急にそっぽを向いて......せ、精神異常の方ですか?」


「商人なら言葉を選べよ.....いや、驚かせて悪かったけどよ......」


デンローツは僕の唐突な行動に思わず目を丸くする。

それもそうだ。


僕の行動は側から見れば奇行にしか見えないだろう。

まったく、ドゥートスめ......肝心なことを伝え忘れやがって......目の前の一般人にどう説明してやればいいんだ、お前のことは。

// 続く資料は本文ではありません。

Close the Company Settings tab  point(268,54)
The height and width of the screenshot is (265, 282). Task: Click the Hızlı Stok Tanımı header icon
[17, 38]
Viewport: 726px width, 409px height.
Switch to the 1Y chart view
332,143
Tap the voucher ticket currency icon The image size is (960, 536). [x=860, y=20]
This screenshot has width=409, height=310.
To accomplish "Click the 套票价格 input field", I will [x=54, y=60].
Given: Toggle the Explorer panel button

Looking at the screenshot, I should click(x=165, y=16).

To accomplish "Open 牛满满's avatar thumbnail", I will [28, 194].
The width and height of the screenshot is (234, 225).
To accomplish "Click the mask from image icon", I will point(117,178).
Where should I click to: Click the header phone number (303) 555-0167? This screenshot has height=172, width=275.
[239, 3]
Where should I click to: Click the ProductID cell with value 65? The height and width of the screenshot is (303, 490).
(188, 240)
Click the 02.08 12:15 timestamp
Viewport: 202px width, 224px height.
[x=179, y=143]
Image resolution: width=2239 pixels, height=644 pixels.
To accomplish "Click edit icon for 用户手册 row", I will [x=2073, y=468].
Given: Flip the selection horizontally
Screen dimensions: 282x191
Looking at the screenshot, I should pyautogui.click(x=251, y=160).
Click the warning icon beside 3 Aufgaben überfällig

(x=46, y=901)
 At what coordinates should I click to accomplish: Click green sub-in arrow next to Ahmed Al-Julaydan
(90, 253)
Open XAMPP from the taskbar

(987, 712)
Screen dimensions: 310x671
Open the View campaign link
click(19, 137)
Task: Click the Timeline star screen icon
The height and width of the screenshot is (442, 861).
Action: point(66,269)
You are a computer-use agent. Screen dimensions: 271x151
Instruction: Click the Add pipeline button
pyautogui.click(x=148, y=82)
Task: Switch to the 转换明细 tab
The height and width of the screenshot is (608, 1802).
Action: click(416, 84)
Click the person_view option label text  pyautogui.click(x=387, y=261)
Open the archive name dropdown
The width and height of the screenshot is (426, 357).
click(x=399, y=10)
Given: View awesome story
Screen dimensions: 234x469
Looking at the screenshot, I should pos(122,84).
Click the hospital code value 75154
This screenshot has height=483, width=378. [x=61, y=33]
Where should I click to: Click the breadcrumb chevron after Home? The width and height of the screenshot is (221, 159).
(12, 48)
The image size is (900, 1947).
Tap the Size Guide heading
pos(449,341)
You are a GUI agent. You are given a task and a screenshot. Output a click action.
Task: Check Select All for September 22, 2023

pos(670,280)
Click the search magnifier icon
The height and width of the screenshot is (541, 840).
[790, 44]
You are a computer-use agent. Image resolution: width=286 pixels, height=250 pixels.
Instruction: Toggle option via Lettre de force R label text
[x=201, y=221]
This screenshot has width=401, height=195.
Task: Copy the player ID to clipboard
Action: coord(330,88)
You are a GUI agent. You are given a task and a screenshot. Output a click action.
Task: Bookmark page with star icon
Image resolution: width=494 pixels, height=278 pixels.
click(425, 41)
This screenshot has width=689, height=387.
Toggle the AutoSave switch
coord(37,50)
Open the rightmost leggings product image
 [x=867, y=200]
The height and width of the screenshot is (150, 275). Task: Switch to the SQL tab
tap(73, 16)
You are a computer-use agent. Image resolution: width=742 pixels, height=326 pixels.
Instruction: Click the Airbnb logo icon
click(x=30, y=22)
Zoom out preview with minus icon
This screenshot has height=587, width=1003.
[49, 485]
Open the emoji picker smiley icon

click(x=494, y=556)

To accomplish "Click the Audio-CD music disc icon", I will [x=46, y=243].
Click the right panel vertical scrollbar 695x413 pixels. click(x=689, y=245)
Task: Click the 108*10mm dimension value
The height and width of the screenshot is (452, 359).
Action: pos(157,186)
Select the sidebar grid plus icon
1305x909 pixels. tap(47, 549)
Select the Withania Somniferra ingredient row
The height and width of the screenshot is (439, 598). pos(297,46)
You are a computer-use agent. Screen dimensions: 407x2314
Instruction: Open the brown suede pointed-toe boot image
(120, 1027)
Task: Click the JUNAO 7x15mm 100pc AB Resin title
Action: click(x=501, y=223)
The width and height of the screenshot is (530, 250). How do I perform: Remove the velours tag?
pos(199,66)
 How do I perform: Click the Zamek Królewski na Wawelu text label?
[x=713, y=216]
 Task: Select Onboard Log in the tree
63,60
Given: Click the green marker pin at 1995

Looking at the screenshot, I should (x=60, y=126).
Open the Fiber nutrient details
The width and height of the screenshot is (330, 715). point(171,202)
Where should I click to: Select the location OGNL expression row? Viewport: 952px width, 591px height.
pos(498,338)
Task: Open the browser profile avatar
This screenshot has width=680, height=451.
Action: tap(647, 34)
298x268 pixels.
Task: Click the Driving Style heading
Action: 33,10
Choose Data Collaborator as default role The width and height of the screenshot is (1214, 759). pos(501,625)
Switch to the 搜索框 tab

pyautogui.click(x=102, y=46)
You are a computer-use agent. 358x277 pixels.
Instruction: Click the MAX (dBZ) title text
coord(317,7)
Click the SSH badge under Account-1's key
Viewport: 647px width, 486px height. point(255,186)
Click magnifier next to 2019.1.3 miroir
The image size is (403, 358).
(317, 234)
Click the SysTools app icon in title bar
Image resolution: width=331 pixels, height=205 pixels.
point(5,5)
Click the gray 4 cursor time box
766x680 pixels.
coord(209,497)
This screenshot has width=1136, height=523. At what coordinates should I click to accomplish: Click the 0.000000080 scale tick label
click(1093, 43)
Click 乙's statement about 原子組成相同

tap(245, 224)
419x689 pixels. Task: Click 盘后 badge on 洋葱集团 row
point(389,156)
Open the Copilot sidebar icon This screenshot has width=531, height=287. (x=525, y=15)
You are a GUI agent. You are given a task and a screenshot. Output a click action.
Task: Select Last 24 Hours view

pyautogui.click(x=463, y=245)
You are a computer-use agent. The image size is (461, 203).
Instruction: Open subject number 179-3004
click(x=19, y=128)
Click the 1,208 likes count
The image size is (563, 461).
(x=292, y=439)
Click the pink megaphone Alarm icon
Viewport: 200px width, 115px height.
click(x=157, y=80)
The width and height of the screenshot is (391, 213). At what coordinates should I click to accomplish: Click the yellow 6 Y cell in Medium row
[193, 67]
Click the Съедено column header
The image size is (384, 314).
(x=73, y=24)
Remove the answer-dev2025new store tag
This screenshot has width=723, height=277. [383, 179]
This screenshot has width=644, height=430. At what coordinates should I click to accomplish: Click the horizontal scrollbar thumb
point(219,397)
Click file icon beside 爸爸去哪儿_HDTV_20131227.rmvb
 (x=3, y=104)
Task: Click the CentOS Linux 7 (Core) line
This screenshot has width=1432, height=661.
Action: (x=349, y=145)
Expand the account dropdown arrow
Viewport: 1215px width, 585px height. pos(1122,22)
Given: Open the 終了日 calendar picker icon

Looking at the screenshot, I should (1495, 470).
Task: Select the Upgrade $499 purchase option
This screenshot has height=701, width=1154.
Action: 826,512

【......一応言っておくけど、今はまだ明かさないでね、僕のこと。本当に必要な時は僕から合図を出すから、彼にはきちんと誤魔化しといて】


誤魔化せって、なんつう無茶振りだよ......。

ただでさえ誤魔化したり嘘ついたりするのは苦手ってのに、勘弁してくれよ......。


「......あの、さっきからどうしたんですか?

一人でモゴモゴと......もしかして幻覚?」


「いえいえ! 滅相もない!

ちょっと変なことを思い出して、気が動転してしまったんですよ! それで、独り言を......」


「......そうですか。

そうですよね。

世の中にはそういう人もいますもんね」


おい、お前のせいで彼、凄い苦笑いを浮かべてるじゃないか......! 

やめろこの気まずい空気!


メチャクチャ話しにくいじゃないか!!!

お前のせいだぞ、このバカドゥートス!!!


【......なんかごめん】


「それで、僕はどうしたらそのユメール王国に入れるんですか?」


「ええ、あなたがユメールに入るにはですね......え、今なんと?」


「ん? ユメールに入るにはって.......」


僕の発言、それが地雷であったかの如く、デンローツは先程から見せていた笑顔から唐突に険しい表情に移り変わる。


えっ、何かまずいこと言っちゃったか、僕は?


「......正気ですか?

僕、遠回しにあなたに引き返せって、そう言いませんでしたっけ?」


「遠回しにっていうか、普通に促してましたけどね、引き返すことを提案するって」


「そこまで覚えているのなら、なぜ私に従わないのです?


今のユメールの惨状は悲惨なんですよ?

あなたが行ってもロクなことにはなりません」


「ほう、どうして?」


「あなたが年端もいかぬ一般人だからです。

だからこそ、あなたを見捨てるわけにはいかない......!」


デンローツは無謀な僕を見て決意を固めたのか、懐から謎の銃を取り出し、僕に向かって突きつけた。


「......なんのつもりだ、アンタ?」


「悪いことは言わない。

今からでも引き返すんだ。


あそこは、あなたのような人間が行く場所ではない......!」


「見られたら不都合な物でもあるのか、あの国には?」


「まさか。

私はただ、あなたを助けたいだけですよ。

命知らずの若者を正しく導くのも私の役割です」


「へえ、僕を止める気か?

やってみろ、やれるなら......!」


「その無謀が、あなたの命取りだ......!」


デンローツは手に持った銃の引き金を引く。

その瞬間、膨大な電気エネルギーが僕の目の前を迸っていく。


が、僕はこの銃撃を間一髪、横への歩法で見事に躱し、デンローツを強く睨みつけた。


「嘘、まさか避けられるなんて......!」


「アンタ、武術家を舐めてないかい?

その程度の銃撃、躱せない僕じゃない」


「まさか、その歳で名のある武術家の卵なのか、君?

でもね、上には上がいるものだよ。


きっとあなたも思い知るよ......太陽軍の怖さを!」


心配無用だ。

その恐怖はとっくの前に経験済みだからな。


立ち向かう勇気ハラは、もうすでに決めてある......!


デンローツはテンポ良く銃の引き金を引き、再び電気のエネルギーを放出する。


なるほど、引き金を引く時間の差異で放出される電気の形態を変える性質があるのか、この武器。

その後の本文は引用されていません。